Electricity: Lesson 2 Electricity can be used for all sorts of appliances in your home. The amount of electric energy an appliance uses is measured in watts. For example: A hair dryer uses 1,600 watts and a clothes washer uses only 400 watts.

Electricity: Lesson 2 Electricity moves easily through conductors. Most metals are good conductors and copper is the metal commonly used for conducting electricity. An insulator does not conduct electricity well. We use insulators to protect people from electric current.

Lesson 3 vocabulary Electric current- the PATH an electric current follows Series circuit- an electric circuit in which the current has only one path to follow Parallel circuit- an electric circuit that has more than one path for the current to follow

Electricity: Lesson 3 An electric circuit is the path that an electric current follows. The circuit needs a source for the current (like a battery). A circuit can also have a switch. When the switch is off, there is a break in the circuit and this stops the flow of the current.
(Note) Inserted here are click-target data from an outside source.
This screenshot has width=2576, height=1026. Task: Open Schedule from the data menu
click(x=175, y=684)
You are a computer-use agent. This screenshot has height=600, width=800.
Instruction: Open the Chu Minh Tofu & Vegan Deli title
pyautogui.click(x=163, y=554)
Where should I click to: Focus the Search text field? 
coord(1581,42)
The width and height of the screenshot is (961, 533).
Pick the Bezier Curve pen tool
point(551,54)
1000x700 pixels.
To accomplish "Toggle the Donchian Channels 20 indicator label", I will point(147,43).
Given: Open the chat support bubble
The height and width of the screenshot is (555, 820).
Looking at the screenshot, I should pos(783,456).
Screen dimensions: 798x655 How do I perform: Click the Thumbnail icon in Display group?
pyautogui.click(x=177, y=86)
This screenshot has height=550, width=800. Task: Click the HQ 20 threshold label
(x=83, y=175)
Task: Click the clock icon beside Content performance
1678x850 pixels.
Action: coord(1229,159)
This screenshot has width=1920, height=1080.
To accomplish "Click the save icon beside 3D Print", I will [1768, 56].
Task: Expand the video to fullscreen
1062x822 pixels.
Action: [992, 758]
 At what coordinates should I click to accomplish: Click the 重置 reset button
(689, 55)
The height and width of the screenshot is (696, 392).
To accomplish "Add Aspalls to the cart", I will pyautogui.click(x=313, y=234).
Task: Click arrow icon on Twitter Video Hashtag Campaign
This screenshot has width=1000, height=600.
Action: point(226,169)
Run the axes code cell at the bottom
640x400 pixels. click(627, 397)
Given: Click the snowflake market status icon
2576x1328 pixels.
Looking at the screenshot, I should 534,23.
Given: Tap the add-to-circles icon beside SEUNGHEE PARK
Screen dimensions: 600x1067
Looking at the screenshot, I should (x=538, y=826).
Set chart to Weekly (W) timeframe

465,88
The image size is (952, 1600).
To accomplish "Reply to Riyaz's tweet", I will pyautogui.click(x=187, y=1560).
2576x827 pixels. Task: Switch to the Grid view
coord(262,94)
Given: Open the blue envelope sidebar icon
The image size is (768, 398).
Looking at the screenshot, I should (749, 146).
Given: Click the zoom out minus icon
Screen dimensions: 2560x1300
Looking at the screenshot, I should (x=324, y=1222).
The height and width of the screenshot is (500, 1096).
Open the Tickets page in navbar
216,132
Electricity: Lesson 3 A series circuit is one type of electrical circuit. In a series circuit, the current has only one path to follow. All the parts of the circuit are connected to a single path. If any part of the path is broken, the current stops flowing. If one part of a series circuit stops working, everything in the circuit stops working.

Electricity: Lesson 3 A parallel circuit has more than path to follow. Each part of the circuit has its own path. In a parallel circuit, one part can be turned off, and all the other parts can stay on. For this reason, a parallel circuit is more useful than a series circuit.

Electricity: Lesson 3 Some circuits are simple and others are not. When engineers work on a design for a new machine, they draw a wiring diagram. The diagram uses symbols. Do you know the symbol for battery, switch, and light?